ぼくは一九一五年、父に遅れること四半世紀、|イェール大学《ニューヘイヴン》を卒業し、その後ほどなくして、世界大戦として知られるあの遅すぎたゲルマン民族大移動に参加した。
この逆襲をこころゆくまで堪能《たんのう》したぼくは、帰国したときは妙に落ちつけなかった。
中西部は、心揺さぶるような世界の中心とは違って、いまや宇宙の最果てのように思えた――それでぼくは東部に出て証券取引を学ぶことにした。
ぼくの知り合いはみんな証券業界にいたし、独身の男をもう一人くらい養えるだろうと思ったのだ。
叔父たちや叔母たちはまるでぼくをどこの学校にやろうか選ぶみたいな態度でぼくの決心について話し合い、やがて「まあ――よかろう」と、引きつった、ためらいがちの顔で言った。
父は一年の仕送りを約束してくれた。それからいろいろあって遅れたものの、ぼくは一九二二年の春、東部にやってきた。永遠に、と、そのときは思っていた。
 市内に部屋をみつけるのが現実的なやりかたではあったのだろうが、暑い時期でもあったし、涼やかな芝生《しばふ》や木立が広がる田舎から出てきたばかりだったから、職場の若い男が、市外に共同で家を借りないか、と言い出したときは、とてもいいアイデアだと思えた。
風雨にさらされた安手《やすで》のバンガローを月八十ドルで見つけてきてくれたかれは、最後の段になって社からワシントンへの転勤を命じられ、ぼくがその田舎にひとりでいくことになった。
ともにあったのは、犬一匹――すくなくとも逃げられるまでの数日は――に古いダッジ一台、フィンランド生まれの女が一人。

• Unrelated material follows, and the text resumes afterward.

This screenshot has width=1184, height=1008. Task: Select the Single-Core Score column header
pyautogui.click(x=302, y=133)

この女はぼくのベッドを整え、朝食の支度をし、電気コンロに屈みこみながらフィンランドの警句をぶつぶつとつぶやいていた。
 ぼくが孤独だったのは一日やそこらで、ある朝、ぼくより後にこの土地にやってきたらしい男が、道端《みちばた》でいきあったぼくの目の前で足を止めるまでのことだった。
「ウェスト・エッグ・ビレッジにはどう行けばよろしいんでしょうか?」男は途方にくれたようすでそう尋ねた。

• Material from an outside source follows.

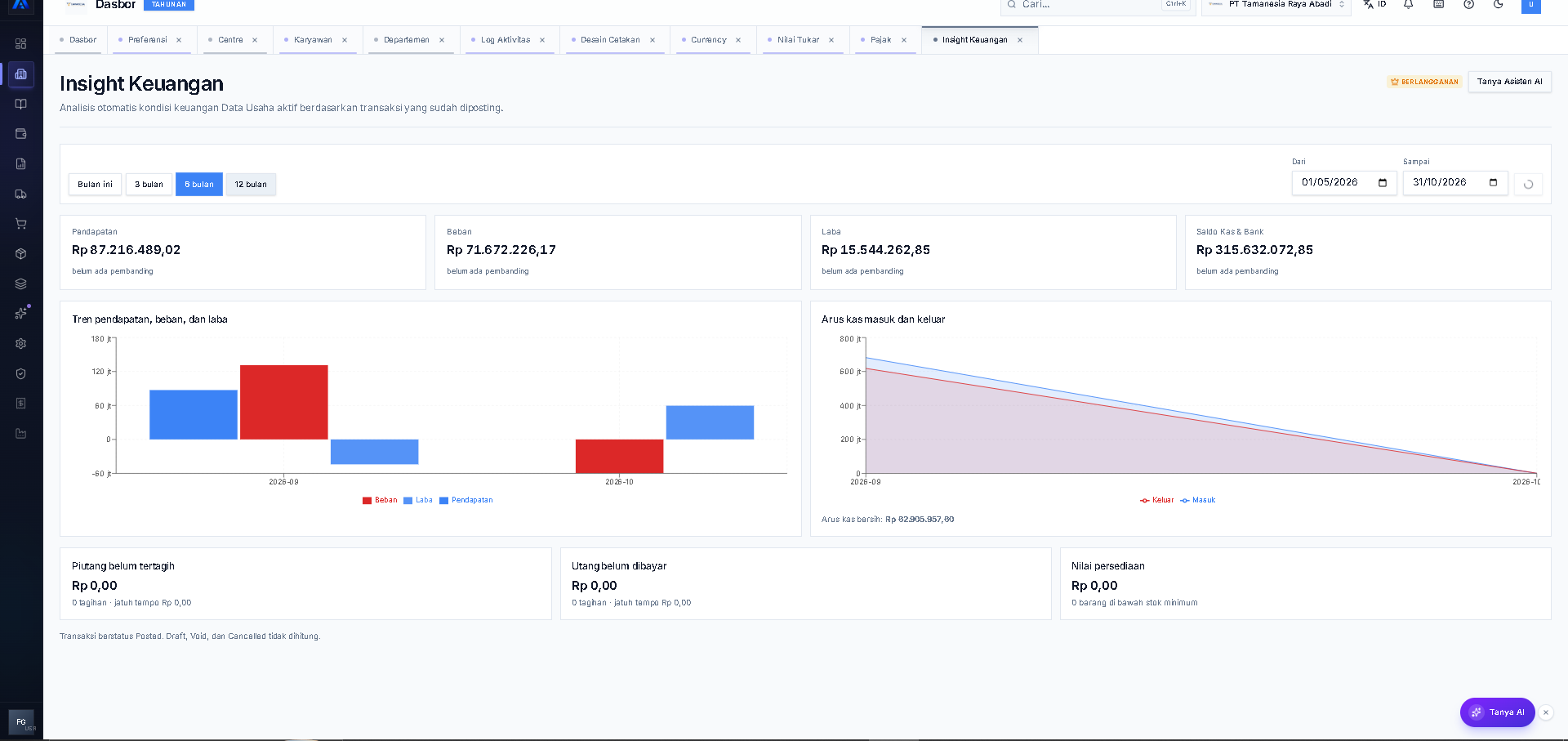Click the Tanya Asisten AI button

 ぼくは教えてやった。そして歩き出した。ぼくはもう孤独ではなかった。
ぼくはガイドであり、草分けであり、古株《ふるかぶ》の住民だった。
男は、そうと意識することなく、ぼくにこの付近での自由を与えてくれたのだ。
 そして、陽光あふれる中、新芽《しんめ》は梢《こずえ》から迸《ほとばし》り出る――まるで早回しの映画のように――それを見てぼくは、この夏とともにまたふたたび新しい日々が始まろうとしているのだという、おなじみのあの確信を抱いた。
 ひとつには、読むべきものがたくさんあり、また、引きとめられなければ若々しい新鮮な空気を楽しもうとする健やかさがあった。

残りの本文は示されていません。